Comment réagissez-vous à l’information révélée par le journal Libération lundi ?
Ce dont on s’aperçoit, c’est qu’un certain nombre d’administrations préfectorales donnent des consignes qui sont en totale contradiction avec la loi et le discours prononcé par le chef de l’Etat devant le Conseil économique et social en 2007, dans lequel il prônait l’accueil inconditionnel dans les centres d’hébergement. Les administrations agissent différemment. C’est tout à fait choquant.
Tout cela révèle en réalité une situation d’insuffisance et de pénurie en matière d’hébergement d’urgence. On estime à environ 100 000 le nombre de personnes dans la rue. Le gouvernement se contente de dire qu’il y a environ 110 000 places. Mais il faut raisonner en fonction de la situation locale réelle. Il y a des endroits comme en Ile-de-France où il y a véritablement un manque de places.
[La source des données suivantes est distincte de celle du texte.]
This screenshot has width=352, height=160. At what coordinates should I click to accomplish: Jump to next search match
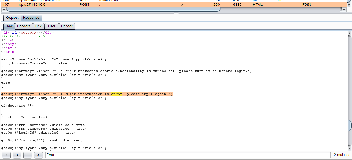(x=38, y=155)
Toutes les nuits, des personnes sont refusées parce que les centres sont pleins. Et ce problème ne peut pas être réglé en faisant une sélection à l’entrée, avec des bons et des mauvais pauvres. Par définition, il faut plus de places que le nombre de personnes susceptibles de demander une place.
Finalement, au-delà de cela, on opère une ségrégation inadaptée à l’urgence du secours. Tout cela est aussi gravement illicite. Il s’agit de cas de non-assistance à personne en danger.
Doit-on voir la main du gouvernement derrière tout cela ?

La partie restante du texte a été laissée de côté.